A plurality of glass lids 5 are prepared as shown in FIG. On the other hand, a plurality of containers 3A to 3C shown in FIG. The plurality of containers 3A to 3C are ideally all of the same shape. However, in reality, the thickness of the container may be different or the bottom may be inclined due to manufacturing variations or the like. In the present embodiment, the bottom of the container 3A is inclined, and the thickness of the container 3B is thicker than the thickness of the container 3C. In addition, in this specification, the thickness of a container means the largest dimension of the container along the direction where a side wall part is extended.

Next, as shown in FIG. 2A, a sealing material 4A is disposed on each glass lid 5. 4A of sealing materials are arrange | positioned in the part joined to the container of the glass cover 5. As shown in FIG. The sealing material 4A of the present embodiment is a glass frit containing a laser light absorbing material. The arrangement of the sealing material 4A can be performed, for example, by printing a paste in which the sealing material 4A is mixed with an appropriate organic binder. Next, baking is performed at a temperature of 400 ° C. or higher and 600 ° C. or lower. In addition, you may arrange | position 4 A of sealing materials on the side wall part of a container.

Next, as shown in FIG. 2B, a first jig 6 having a transparent substrate 7 is prepared. The first jig 6 has a first jig side wall portion 8 a for positioning the glass lid 5. As shown in FIG. 3, the first jig side wall 8a has a lattice shape in plan view. The lattice-like shape of the first jig side wall 8 a is a shape corresponding to the planar shape of each glass lid 5. The first jig side wall 8 a is provided so as to surround each glass lid 5 when a plurality of glass lids 5 are arranged on the transparent substrate 7. Thereby, a plurality of glass lids 5 can be positioned.

2B, the first jig 6 has a second jig side wall portion 8b for positioning each container. Similar to the first jig side wall 8a, the second jig side wall 8b has a lattice shape in plan view. Furthermore, the first jig 6 has a jig fixing portion 6a for fixing a second jig described later. The jig fixing portion 6a is provided so as to surround the transparent substrate 7 in plan view. In addition, the 1st jig | tool 6 should just have the transparent substrate 7, and the structure of the 1st jig | tool 6 is not specifically limited.

Next, as shown in FIGS. 2B and 3, each glass lid 5 is disposed on the transparent substrate 7 so as to be surrounded by the first jig side wall 8 a. Next, as shown in FIG. 4A, the containers 3A to 3C are placed on the glass lids 5 with the sealing material 4A interposed therebetween.
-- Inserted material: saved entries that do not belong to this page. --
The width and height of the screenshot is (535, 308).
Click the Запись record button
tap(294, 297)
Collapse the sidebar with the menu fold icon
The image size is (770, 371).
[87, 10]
On the other hand, as shown in FIG. 4B, a second jig 9 is prepared. The second jig 9 includes a jig bottom 9a, a plurality of biasing members arranged so as to penetrate the jig bottom 9a, and a third jig side wall provided on the jig bottom 9a. Part 9b. In the present embodiment, the urging member is a plunger 12.
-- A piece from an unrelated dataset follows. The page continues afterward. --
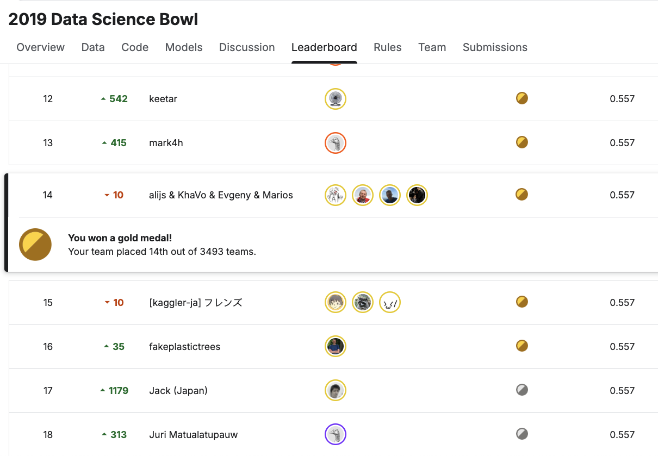Click mark4h's orange-ringed avatar
Viewport: 658px width, 456px height.
coord(336,143)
The plunger 12 includes a main body 13, a rod-like portion 14 protruding from the main body 13, and a spring member that is accommodated in the main body 13 and connected to the rod-like portion 14. The shape of the tip of the rod-shaped portion 14 is not particularly limited, but is substantially hemispherical in the present embodiment. Each plunger 12 is disposed at a position corresponding to the position at which the containers 3A to 3C are disposed in the first jig 6 shown in FIG. The second jig 9 is an example of a jig for urging the containers 3A to 3C toward the glass lid 5 and urging the glass lid 5 toward the transparent substrate 7 side. The configuration of 9 is not particularly limited.
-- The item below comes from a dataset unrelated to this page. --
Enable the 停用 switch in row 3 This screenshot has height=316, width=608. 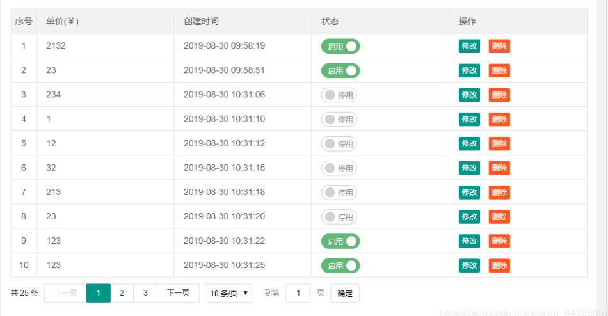(x=339, y=95)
FIGS. 5A and 5B are schematic front cross-sectional views for explaining the manufacturing method of the hermetic package of the first embodiment. 5 (a) and 5 (b) schematically show the containers 3A to 3C and the plunger 12.

Next, as shown in FIG. 5 (a), the third jig side wall part 9b is in contact with the jig fixing part 6a of the first jig 6, and the rod-like part 14 of each plunger 12 is a container. The second jig 9 is disposed so as to be in contact with the bottoms of 3A to 3C. The position at the bottom of the containers 3A to 3C with which each rod-like portion 14 contacts is not particularly limited, but in the present embodiment, it contacts the substantially central portion of the bottom. Next, the first jig 6 and the second jig 9 are fixed. In this embodiment, although the 1st jig | tool 6 and the 2nd jig | tool 9 are fixed with a screw, the said fixing method is not limited to this.

Here, in the process shown in FIG. 4B, the length of the portion of the rod-shaped portion 14 of each plunger 12 protruding from the main body 13 is fixed between the first jig 6 and the second jig 9. It is longer than the distance between each main body 13 and the containers 3A to 3C. As a result, when the first jig 6 and the second jig 9 are fixed as shown in FIG. 5A, the rod-like portion 14 of each plunger 12 is separated from the main body by the bottom of the containers 3A to 3C. 13 is pushed in. At this time, the spring members of the plungers 12 are contracted, and the plungers 12 urge the containers 3A to 3C toward the glass lids 5 by the restoring force of the spring members, and the glass lids 5 are moved toward the transparent substrate 7 side. Energize to. In this way, each of the containers 3A to 3C is independently energized by each plunger 12 provided for each of the containers 3A to 3C, and each glass lid 5 is brought into close contact with the transparent substrate 7.

In this embodiment, the spring member of each plunger 12 contracts according to the thickness of the containers 3A to 3C and the shape of the bottom, and each plunger 12 biases the containers 3A to 3C. Accordingly, each glass lid 5 can be securely adhered to the transparent substrate 7 even when the containers 3A to 3C have different thicknesses or the bottom is inclined.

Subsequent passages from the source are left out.